Doc Search is a pro-grade tool for finding PDFs on the web. It's very different from the consumer-grade search engines you're likely familiar with. It doesn't try to replace them for what they're good at, but I think you'll find it helps fill a gap where they're weak.
Indexing the web is costly and time-consuming. I've chosen to focus on PDF documents because they seem to have a high quality-density compared to other document types and because consumer-grade search engines don't seem to be that great at hunting for them anymore. I've also chosen to focus on documents that seem to be in English because it's the language with which my first users and I are most familiar.
Doc Search is a work in progress. I keep a list of release notes so you can see what changes I'm making from time to time. I make these changes in response to feedback from researchers like you, so please don't hesitate to drop me a line if you have a question or if you notice something that could be better.

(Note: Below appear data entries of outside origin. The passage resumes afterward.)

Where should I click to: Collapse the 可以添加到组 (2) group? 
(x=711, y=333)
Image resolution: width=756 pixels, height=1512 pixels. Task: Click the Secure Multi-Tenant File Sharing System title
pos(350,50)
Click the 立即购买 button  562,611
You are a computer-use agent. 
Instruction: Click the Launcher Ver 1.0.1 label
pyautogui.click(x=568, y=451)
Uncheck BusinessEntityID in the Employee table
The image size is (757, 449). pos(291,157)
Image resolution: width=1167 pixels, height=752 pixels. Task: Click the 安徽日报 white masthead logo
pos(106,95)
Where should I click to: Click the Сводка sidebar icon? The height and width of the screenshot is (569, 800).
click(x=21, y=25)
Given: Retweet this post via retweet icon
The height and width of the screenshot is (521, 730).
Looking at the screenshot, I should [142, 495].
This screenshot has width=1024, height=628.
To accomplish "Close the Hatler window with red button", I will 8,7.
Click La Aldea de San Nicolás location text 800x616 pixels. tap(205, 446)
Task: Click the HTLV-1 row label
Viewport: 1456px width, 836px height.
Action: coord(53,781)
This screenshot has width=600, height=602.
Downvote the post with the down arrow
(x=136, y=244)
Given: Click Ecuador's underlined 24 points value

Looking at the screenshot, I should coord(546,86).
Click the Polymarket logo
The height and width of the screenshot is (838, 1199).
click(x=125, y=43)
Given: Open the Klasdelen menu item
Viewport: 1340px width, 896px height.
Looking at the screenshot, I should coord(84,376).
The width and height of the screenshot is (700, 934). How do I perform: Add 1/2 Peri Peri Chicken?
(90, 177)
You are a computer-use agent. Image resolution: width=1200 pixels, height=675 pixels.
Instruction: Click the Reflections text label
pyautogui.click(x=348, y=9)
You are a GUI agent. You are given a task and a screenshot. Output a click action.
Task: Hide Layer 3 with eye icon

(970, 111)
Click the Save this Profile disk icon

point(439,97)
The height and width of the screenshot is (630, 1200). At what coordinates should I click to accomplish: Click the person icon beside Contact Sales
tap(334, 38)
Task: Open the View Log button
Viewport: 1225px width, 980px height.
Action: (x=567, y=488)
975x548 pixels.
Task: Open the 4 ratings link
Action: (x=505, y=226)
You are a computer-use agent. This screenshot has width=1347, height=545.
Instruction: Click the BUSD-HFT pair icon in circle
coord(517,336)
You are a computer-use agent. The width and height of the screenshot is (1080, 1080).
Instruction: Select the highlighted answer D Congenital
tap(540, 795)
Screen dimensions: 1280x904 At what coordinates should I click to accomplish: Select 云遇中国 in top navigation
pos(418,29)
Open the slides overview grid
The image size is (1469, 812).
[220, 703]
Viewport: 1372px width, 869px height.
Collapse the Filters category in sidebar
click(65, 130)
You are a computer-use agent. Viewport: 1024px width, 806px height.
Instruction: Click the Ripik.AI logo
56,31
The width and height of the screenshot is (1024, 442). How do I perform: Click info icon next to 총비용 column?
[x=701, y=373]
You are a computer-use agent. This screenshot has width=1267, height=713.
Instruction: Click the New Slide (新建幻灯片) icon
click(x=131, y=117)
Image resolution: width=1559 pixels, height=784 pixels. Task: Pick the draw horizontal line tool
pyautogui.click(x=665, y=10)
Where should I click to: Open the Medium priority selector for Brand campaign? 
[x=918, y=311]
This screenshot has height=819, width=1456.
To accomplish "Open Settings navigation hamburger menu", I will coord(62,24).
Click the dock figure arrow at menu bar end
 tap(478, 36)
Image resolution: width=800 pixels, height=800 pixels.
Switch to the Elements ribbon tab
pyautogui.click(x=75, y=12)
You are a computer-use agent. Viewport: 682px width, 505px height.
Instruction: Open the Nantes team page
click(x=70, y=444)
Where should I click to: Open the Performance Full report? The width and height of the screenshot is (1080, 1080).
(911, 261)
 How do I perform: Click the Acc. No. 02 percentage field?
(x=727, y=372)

Aaron D. ParksThe Doc Search interface is arranged to encourage you to refine and expand your query while exploring the documents you discover. The narrower left column is where you'll compose your query and explore matching documents. The wider right column is a document viewer, where you can review matching documents without leaving behind your query and matches. This arrangement makes it efficient to quickly review many documents and refine your query while looking at a document.
Doc Search offers a powerful and expressive query language for you to use
in forming and refining your queries.
Enter your query in the Query:
card at the top of the
Request
section in the left column.
Click the Search
button to submit your query.
A small “spinner” will appear while Doc Search executes your query and ranks
the matching documents it finds.
Terms are the most common and most familiar part of a query. Doc Search will look for PDF documents on the web which contain the terms you enter. Keep in mind that Doc Search looks only within the document for the terms you enter — it doesn't look at how other people describe the document (for example, it doesn't look at the link text of links that point at the document).
If you're interested in finding documents which contain the term “fish,” you'll often want to also find documents which contain the terms “fishes” and “fishing.” Other times, you may wish to find documents which contain a proper name but not also documents which contain only terms similar to the proper name.
To make this easy — without having to think of all the variations each term
might have and bloat your query with them — Doc Search uses a “stemming”
routine to reduce terms in your queries and in the documents it indexes
to common “stems” using linguistic rules.
For example, “fish,” “fishes,” and “fishing” all reduce to the term
Zfish
(stemmed terms are prefixed with a Z
to
distinguish them from unstemmed terms).
When composing your query, enter terms you would like stemmed in lower-case.
Enter terms you would not like stemmed with their first letter capitalized.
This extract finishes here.